It has been a pleasant conceit of The Blob to slag off the cult of Harry Potter, mostly on the grounds that it cannot be that good. No matter how much you have enjoyed the books; no matter what dreams you have had about quidditch triumphs or pulling a rabbit out of an owl's hat - Potter doesn't deserve its winner-takes-all success. Somebody needs to whisper in your ear that there are other books out there that should be read before you set off on your second Harry Potter. The great god BBC has recorded two of Ursula le Guin's best books and The Wizard of Earthsea will be available to hear in just under two weeks time on Monday 27th April 2015. Neil Gaiman has described it as simply the best book about Wizard School.
Meanwhile you can hear Le Guin's [L hand] gender-bender novel The Left Hand of Darkness now. You can, if you prefer, go off and read the books because they are still in print despite being published decades ago. LeGuin is now 85 and looks it; and is content to look like an old woman, comfortable in her own genuine, crinkly, skin as she explains in a wonderful interview recorded to launch the recordings. These stories might be fantasy or science fiction but they are also stories for adults which inform us about today's issues perhaps more than they informed people about the times when they were published. 'Darkness' addressed the issue of gender and sexuality and ponders the consequences of there being a spectrum rather everyone fitting into one box or the other.
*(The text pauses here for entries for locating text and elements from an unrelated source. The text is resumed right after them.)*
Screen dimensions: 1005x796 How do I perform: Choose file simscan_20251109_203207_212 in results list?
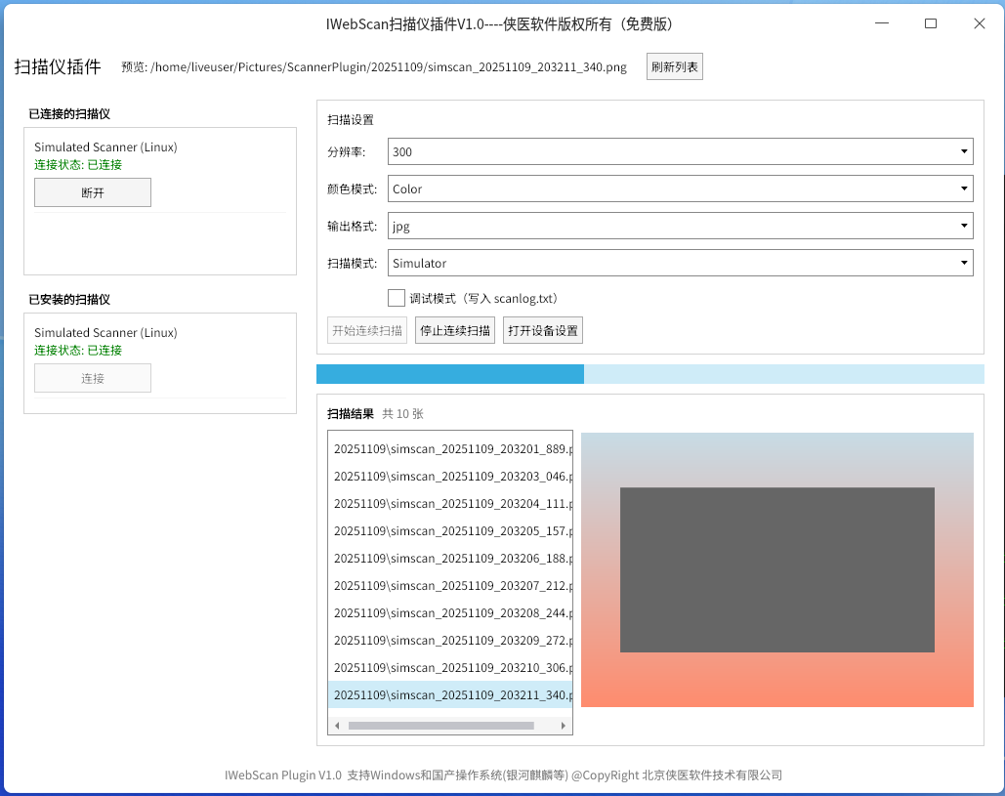point(451,586)
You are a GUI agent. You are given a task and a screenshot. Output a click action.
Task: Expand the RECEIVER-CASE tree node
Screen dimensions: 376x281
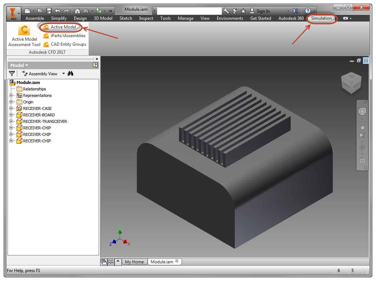pyautogui.click(x=11, y=108)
This is much more widely accepted now and therefore many people are happier in their own unstraight-forward skin. Consultant endocrinologist Donal O'Shea was on the wireless a week ago suggesting that 1:10,000 or 1:20,000 people might feel that they just aren't whom their external genitalia determined them to be at birth. That's a tiny minority, far less than the number of people who are blind or Down's syndrome or have cystic fibrosis but it's still half a million people across the planet who need accommodation for their sense of gender.
Another persistent theme in Le Guin's works is the magic power of knowing something's true name and how we must be circumspect in sharing this information with others. This a common theme in many cultures and would have been absorbed by the child Ursula as she was raised by Alfred and Theodora Kroeber, ground-breaking academic anthropologists from Berkeley California. From the beginning Ursula was introduced to The Other: whether that was Ishi the last of the Yahi people or the foreign academics who came to visit with the Kroebers. The effect on the young writer was for her to embrace difference as the complement to herself rather than seeking to become more like girls of her age and class in a comfortable bath of sameness. I first read the Wizard of Earthsea about ten years ago and wondered how I had missed it when I was a teenager and how much of a difference it would have made to my sense of self when that was still plastic. It's never too late, though. If you read it now you'll benefit from it, if you have a child to read it with, so much the better.